▶ **SOURCE RECORDS**:
########################################
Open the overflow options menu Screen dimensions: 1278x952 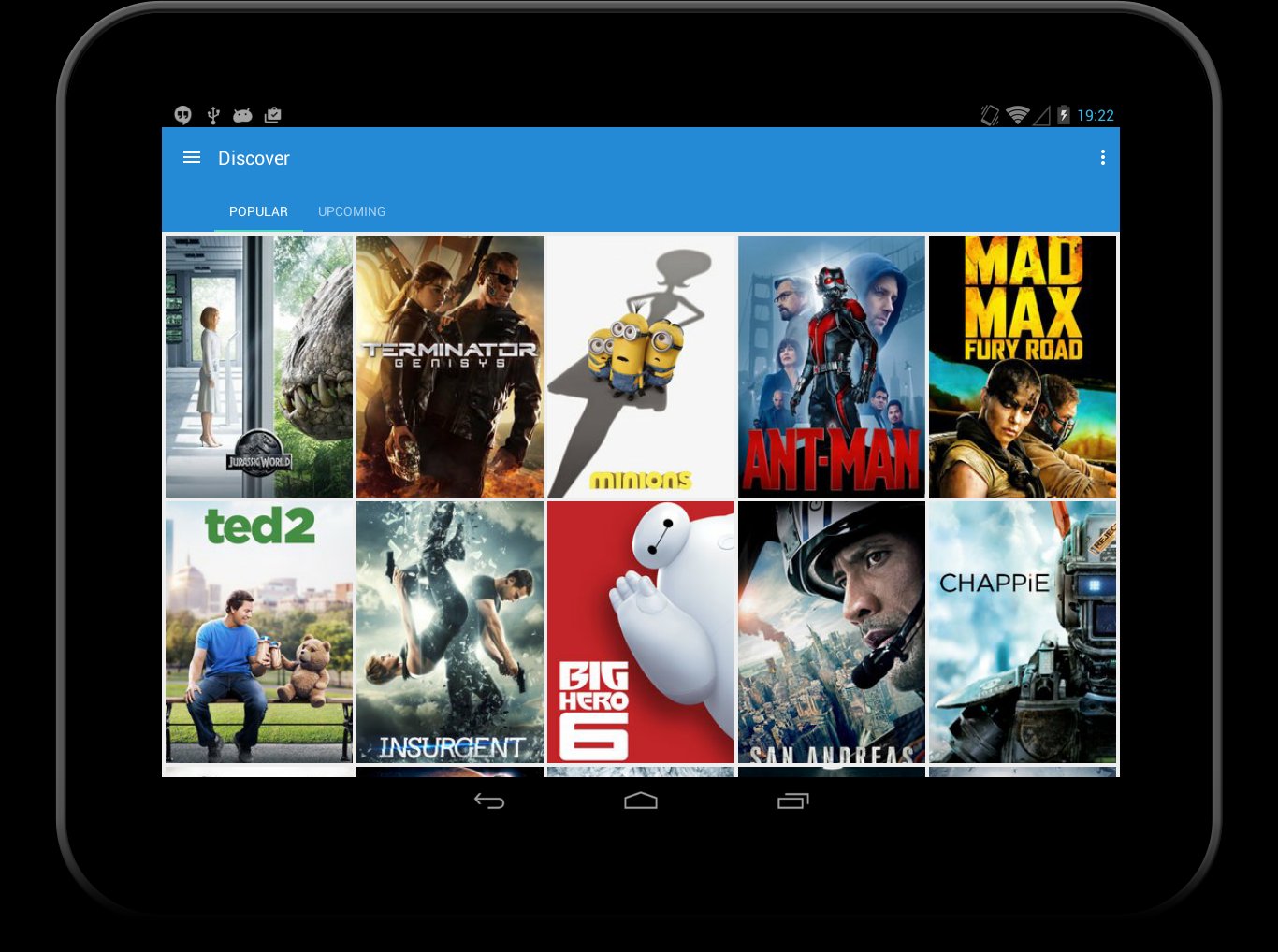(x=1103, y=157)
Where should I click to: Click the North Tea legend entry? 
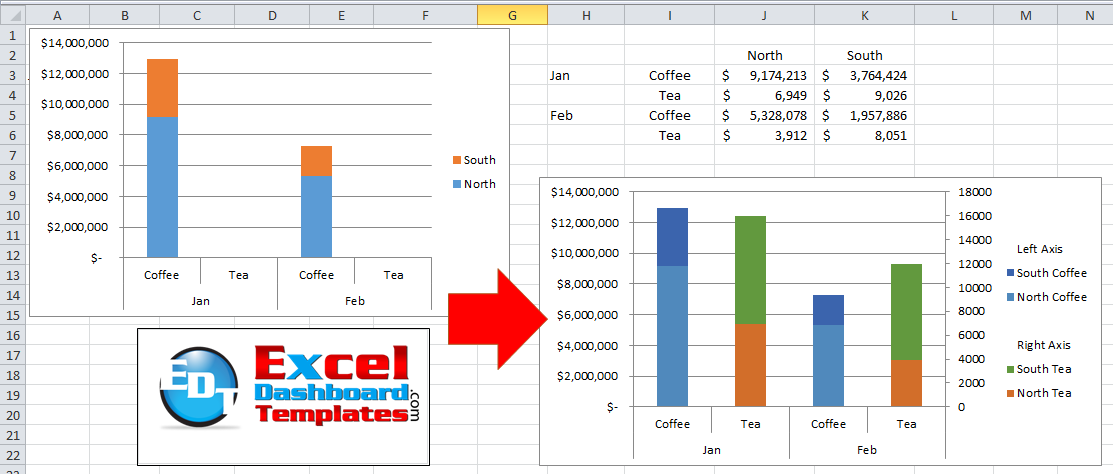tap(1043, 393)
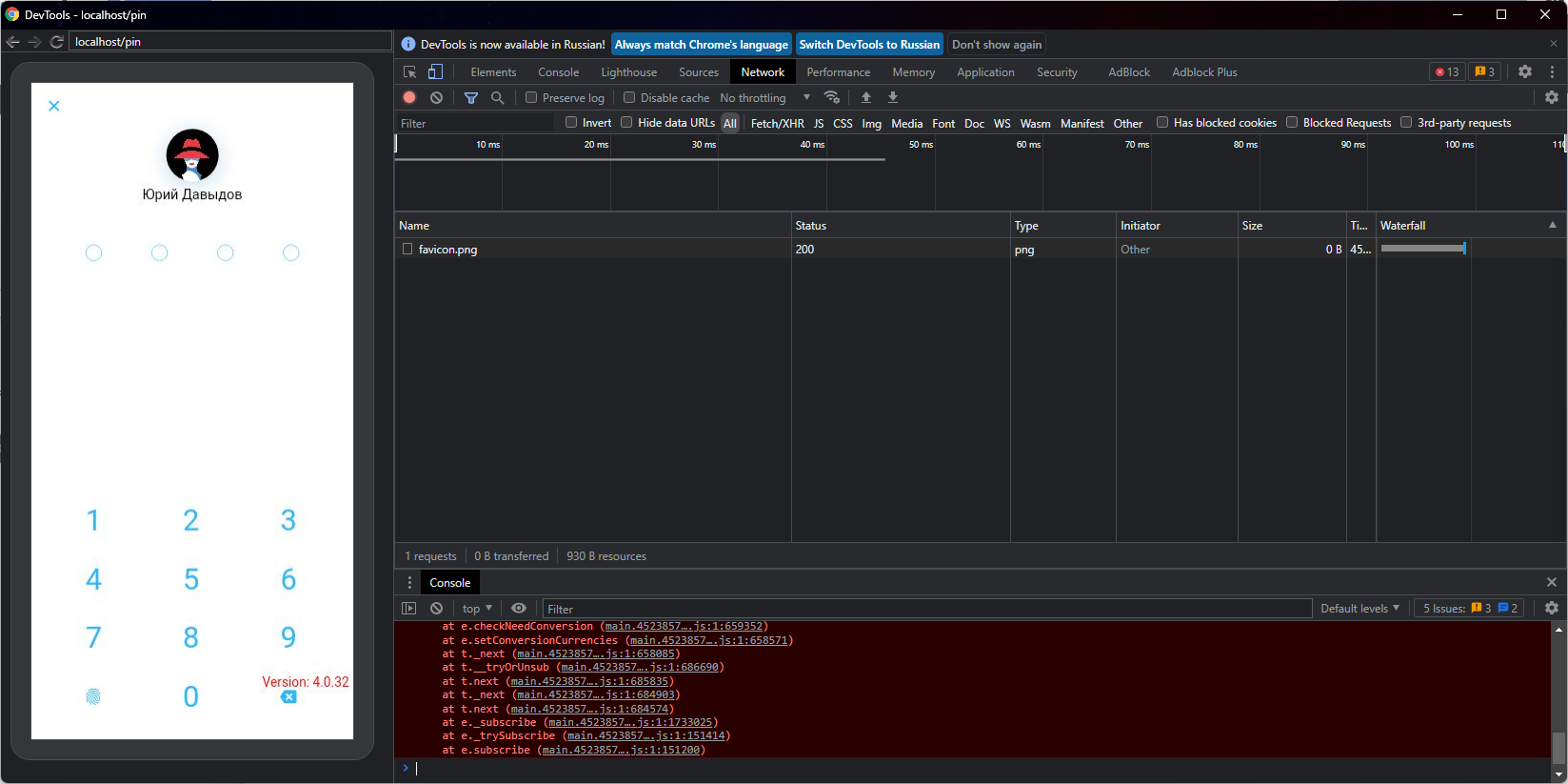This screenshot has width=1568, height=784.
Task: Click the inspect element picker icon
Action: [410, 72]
########################################
After locating the line with "Where should I", transcribe it and the rest of the data above exactly as written, without any picture.

Where should I click to: Click the North Tea legend entry? 
tap(1043, 393)
This screenshot has width=1568, height=784.
Task: Click the inspect element picker icon
Action: [410, 72]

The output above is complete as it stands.